### PROBLEM REQUIREMENTS
Can you output, word for word, the part of the items that opens with the line containing "Choose 块编辑器 in the 上下文 list", including that line, and runs through the end of the items, without the pictures?

-- start of RECORD LIST --

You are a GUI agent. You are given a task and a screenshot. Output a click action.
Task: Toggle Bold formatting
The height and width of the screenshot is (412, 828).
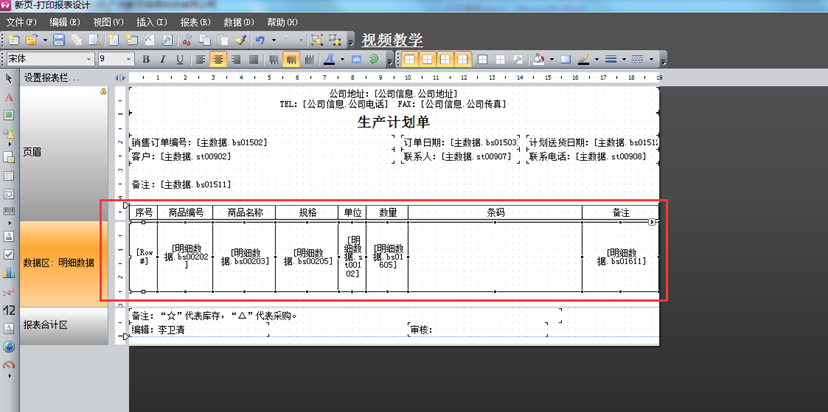(x=148, y=59)
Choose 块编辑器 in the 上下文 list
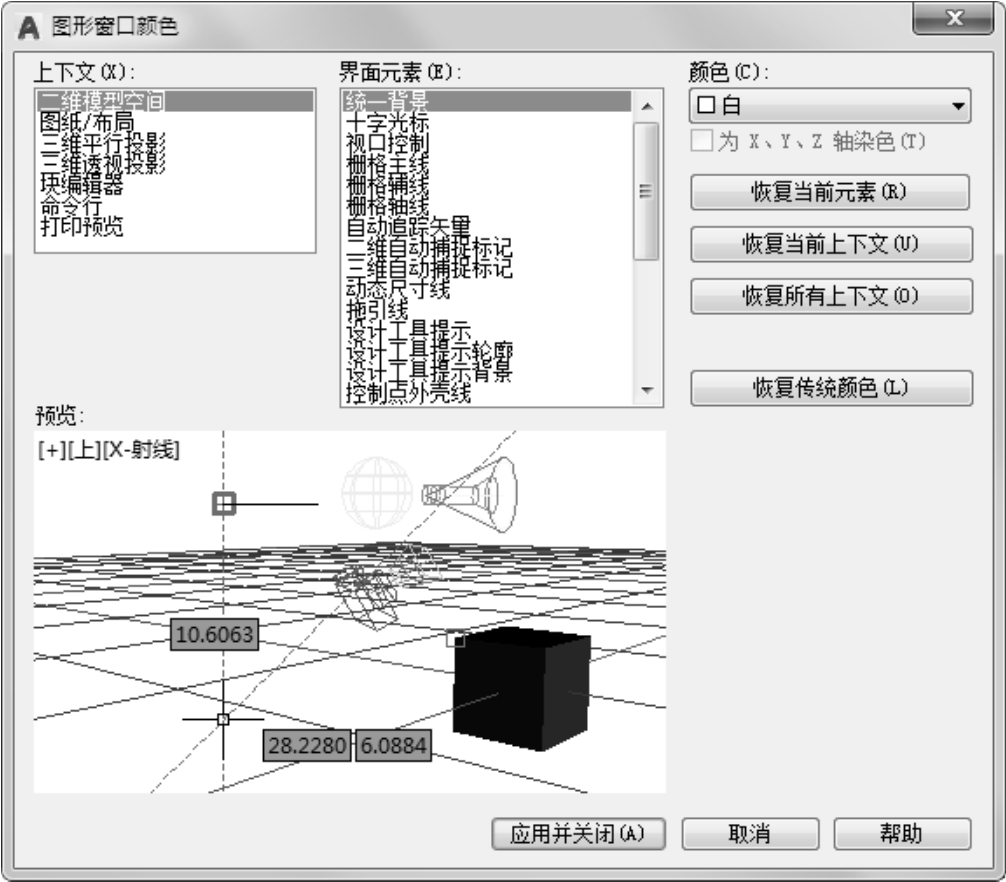This screenshot has height=882, width=1006. tap(76, 180)
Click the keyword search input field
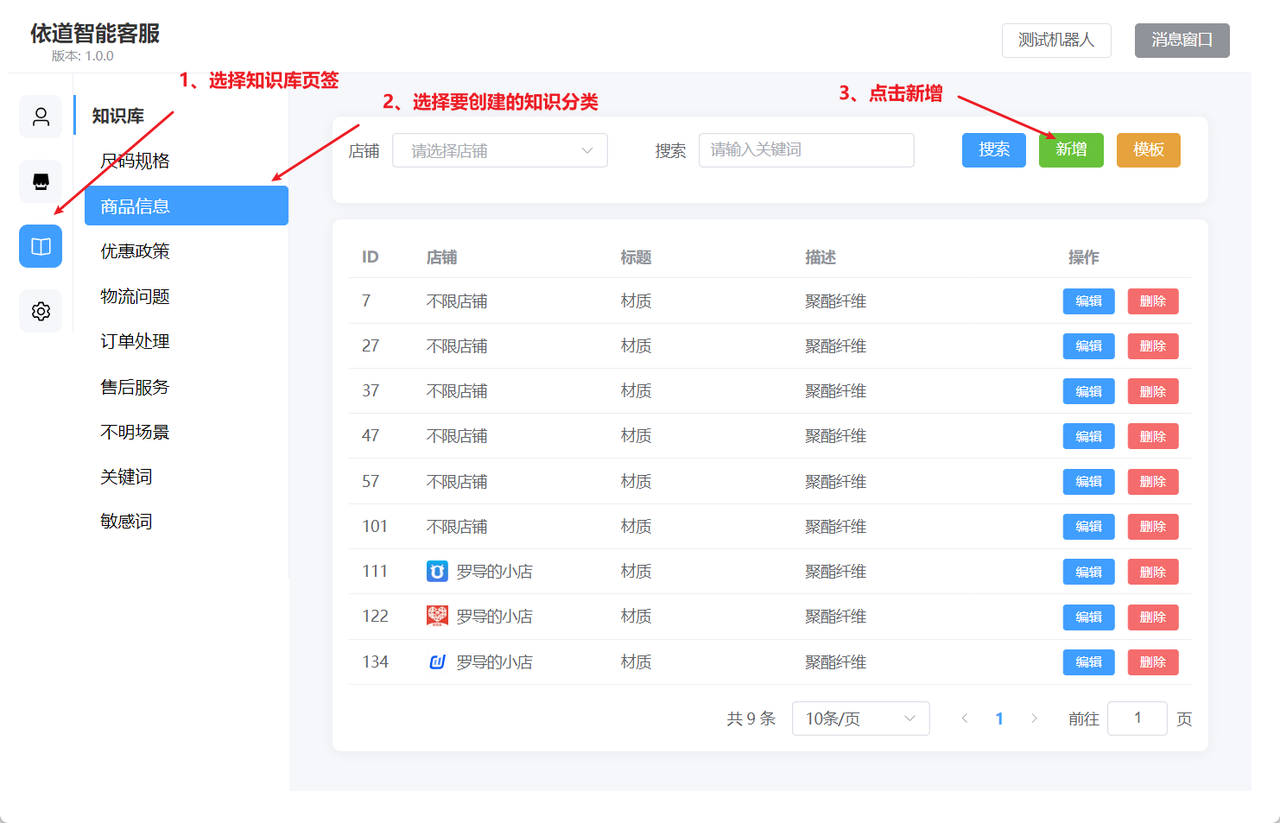1280x823 pixels. 806,149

-- end of RECORD LIST --

### CORRECT RESULT
Choose 块编辑器 in the 上下文 list
This screenshot has height=882, width=1006. tap(76, 180)
Click the keyword search input field
1280x823 pixels. 806,149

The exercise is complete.